# Task:
Every line holding the word "number" should be copied from the material.

# Records for the exercise:

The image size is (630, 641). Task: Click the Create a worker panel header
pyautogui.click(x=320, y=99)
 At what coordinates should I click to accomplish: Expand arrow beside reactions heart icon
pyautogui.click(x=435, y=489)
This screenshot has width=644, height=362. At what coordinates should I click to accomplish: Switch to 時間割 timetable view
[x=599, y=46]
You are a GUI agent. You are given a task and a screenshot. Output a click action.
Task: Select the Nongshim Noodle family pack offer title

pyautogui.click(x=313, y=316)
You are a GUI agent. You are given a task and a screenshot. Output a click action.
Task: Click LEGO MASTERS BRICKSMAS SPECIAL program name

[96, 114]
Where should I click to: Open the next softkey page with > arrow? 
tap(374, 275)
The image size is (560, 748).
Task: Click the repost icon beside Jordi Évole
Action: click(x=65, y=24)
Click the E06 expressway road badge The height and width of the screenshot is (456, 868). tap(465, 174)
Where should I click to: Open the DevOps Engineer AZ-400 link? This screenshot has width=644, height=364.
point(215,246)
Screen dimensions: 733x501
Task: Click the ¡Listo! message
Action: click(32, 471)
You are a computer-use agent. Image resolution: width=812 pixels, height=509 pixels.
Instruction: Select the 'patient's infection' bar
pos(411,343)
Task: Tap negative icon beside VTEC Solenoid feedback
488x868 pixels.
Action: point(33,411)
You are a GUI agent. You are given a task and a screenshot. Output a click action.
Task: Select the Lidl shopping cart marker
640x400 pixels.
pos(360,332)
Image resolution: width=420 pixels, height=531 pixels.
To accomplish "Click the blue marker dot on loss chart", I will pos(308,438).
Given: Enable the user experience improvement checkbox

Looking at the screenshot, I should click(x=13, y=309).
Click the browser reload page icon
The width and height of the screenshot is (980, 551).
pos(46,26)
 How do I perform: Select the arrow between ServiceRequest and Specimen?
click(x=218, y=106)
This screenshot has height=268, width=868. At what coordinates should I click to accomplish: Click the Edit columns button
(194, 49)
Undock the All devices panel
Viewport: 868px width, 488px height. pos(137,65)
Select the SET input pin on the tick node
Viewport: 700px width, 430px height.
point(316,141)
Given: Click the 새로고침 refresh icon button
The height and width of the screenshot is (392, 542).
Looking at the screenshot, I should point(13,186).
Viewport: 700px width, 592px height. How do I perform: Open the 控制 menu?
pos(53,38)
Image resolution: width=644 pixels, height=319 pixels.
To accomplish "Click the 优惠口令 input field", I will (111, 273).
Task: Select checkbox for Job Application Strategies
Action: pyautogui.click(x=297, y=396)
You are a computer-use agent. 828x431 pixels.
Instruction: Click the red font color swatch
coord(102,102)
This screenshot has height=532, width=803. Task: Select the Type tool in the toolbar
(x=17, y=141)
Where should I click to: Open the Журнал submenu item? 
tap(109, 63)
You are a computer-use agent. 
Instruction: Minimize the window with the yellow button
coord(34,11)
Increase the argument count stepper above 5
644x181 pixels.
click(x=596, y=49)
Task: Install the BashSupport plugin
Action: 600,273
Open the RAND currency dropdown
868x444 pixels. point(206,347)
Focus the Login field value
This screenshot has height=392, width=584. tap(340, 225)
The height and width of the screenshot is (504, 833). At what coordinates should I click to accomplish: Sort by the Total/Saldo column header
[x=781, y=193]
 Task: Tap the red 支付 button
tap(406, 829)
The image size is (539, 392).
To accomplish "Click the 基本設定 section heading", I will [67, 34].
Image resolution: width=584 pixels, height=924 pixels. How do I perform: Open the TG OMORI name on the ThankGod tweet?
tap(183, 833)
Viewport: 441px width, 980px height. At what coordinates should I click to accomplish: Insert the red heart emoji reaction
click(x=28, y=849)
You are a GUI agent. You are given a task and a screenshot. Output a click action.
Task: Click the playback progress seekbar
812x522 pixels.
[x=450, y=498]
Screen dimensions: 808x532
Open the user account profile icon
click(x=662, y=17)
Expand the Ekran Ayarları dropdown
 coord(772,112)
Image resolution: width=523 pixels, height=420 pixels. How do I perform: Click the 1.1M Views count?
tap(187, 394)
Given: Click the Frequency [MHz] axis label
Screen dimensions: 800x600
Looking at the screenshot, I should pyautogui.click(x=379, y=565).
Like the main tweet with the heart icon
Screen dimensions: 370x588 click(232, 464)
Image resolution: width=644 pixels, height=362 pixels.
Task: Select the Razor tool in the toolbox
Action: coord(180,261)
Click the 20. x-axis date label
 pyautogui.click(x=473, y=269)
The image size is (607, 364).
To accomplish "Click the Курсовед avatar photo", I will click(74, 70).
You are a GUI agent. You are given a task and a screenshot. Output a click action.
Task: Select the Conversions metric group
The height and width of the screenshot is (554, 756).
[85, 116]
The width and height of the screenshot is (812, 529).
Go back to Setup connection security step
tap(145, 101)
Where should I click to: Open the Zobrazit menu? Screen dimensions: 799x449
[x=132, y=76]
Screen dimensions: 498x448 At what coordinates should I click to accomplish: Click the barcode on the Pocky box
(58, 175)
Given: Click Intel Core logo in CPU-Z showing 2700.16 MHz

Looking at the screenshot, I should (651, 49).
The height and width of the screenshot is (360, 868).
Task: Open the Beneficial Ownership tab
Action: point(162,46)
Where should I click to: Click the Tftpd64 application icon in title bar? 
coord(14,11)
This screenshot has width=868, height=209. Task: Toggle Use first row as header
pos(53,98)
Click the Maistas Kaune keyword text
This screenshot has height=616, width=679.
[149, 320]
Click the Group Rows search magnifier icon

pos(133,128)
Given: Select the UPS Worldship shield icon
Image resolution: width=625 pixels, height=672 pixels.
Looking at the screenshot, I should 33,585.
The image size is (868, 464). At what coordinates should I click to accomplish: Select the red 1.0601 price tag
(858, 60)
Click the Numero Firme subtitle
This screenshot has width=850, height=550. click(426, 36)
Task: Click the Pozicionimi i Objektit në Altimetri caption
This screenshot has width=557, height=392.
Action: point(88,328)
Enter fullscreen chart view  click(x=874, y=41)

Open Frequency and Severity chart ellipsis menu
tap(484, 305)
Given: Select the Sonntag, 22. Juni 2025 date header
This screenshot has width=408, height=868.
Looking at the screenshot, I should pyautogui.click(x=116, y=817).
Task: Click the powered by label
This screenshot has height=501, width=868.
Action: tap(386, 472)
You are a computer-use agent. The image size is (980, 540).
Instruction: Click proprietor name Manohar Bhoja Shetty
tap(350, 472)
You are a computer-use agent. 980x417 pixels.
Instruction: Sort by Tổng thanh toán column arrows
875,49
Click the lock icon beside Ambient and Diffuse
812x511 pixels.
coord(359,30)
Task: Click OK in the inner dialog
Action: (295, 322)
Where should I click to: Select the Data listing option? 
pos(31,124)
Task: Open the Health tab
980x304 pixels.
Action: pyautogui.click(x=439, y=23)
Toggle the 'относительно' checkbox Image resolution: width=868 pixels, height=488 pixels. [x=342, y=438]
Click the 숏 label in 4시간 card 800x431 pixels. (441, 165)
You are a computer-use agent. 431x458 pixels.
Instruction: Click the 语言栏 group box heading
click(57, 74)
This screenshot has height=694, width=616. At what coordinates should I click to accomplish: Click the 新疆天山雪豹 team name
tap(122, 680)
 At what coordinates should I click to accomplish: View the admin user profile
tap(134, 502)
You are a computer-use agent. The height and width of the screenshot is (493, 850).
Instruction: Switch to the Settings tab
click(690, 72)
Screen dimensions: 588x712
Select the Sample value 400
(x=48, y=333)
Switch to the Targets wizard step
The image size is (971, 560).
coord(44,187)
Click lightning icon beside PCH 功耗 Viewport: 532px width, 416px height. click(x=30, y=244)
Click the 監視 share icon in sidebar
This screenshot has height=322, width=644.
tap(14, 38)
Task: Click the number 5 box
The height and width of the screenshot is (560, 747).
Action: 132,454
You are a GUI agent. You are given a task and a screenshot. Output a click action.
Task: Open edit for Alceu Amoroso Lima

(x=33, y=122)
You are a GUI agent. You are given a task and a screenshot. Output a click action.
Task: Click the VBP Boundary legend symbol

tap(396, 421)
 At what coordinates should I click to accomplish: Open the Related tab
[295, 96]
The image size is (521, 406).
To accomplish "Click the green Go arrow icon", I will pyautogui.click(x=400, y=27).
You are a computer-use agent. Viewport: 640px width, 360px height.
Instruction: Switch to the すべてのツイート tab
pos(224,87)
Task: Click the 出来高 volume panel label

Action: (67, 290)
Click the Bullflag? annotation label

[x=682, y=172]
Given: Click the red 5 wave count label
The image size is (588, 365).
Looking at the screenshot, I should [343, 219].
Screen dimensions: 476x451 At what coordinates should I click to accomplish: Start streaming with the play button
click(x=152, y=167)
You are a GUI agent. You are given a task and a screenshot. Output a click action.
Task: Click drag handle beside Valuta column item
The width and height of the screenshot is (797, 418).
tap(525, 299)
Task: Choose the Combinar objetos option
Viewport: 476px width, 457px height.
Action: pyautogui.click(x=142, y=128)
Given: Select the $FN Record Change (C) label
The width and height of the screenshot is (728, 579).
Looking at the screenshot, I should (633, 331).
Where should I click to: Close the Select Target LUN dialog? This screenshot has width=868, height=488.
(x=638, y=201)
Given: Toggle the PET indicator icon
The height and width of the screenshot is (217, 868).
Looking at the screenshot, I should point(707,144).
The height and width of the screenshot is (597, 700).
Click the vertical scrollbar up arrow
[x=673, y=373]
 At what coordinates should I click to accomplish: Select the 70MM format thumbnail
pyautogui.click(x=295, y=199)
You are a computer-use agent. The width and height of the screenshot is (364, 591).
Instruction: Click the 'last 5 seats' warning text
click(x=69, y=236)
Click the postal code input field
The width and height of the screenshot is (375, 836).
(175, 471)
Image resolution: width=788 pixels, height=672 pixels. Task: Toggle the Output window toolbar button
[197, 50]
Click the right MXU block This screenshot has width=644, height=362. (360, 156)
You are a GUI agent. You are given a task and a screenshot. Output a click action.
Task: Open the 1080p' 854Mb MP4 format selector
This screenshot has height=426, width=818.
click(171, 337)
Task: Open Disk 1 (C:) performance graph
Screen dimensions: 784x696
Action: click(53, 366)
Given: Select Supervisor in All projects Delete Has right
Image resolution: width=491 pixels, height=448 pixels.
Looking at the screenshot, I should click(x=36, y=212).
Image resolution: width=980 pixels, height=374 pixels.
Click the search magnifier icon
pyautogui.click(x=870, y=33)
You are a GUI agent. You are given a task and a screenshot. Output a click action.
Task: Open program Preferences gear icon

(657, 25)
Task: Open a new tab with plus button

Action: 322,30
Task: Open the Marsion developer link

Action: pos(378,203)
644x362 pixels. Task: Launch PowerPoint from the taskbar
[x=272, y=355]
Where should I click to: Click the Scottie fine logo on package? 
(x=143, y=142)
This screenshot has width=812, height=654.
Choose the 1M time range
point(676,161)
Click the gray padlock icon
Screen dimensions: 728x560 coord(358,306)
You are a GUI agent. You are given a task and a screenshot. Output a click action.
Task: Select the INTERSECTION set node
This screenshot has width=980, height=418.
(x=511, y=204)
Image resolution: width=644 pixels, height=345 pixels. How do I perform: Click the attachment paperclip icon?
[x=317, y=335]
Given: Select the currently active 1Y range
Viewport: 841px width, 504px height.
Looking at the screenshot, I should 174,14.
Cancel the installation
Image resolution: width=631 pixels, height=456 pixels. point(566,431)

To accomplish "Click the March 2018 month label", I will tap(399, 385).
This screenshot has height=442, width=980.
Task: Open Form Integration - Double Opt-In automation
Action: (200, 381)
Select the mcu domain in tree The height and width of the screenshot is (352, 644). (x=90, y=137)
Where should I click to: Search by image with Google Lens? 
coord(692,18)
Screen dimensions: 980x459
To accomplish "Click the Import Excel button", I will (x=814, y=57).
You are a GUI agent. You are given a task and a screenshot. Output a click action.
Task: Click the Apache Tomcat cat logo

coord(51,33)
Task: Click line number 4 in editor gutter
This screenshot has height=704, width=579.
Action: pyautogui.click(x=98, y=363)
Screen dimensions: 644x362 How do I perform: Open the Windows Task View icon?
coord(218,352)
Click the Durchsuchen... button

# Answer below:
Task: Click the number 5 box
Task: Click line number 4 in editor gutter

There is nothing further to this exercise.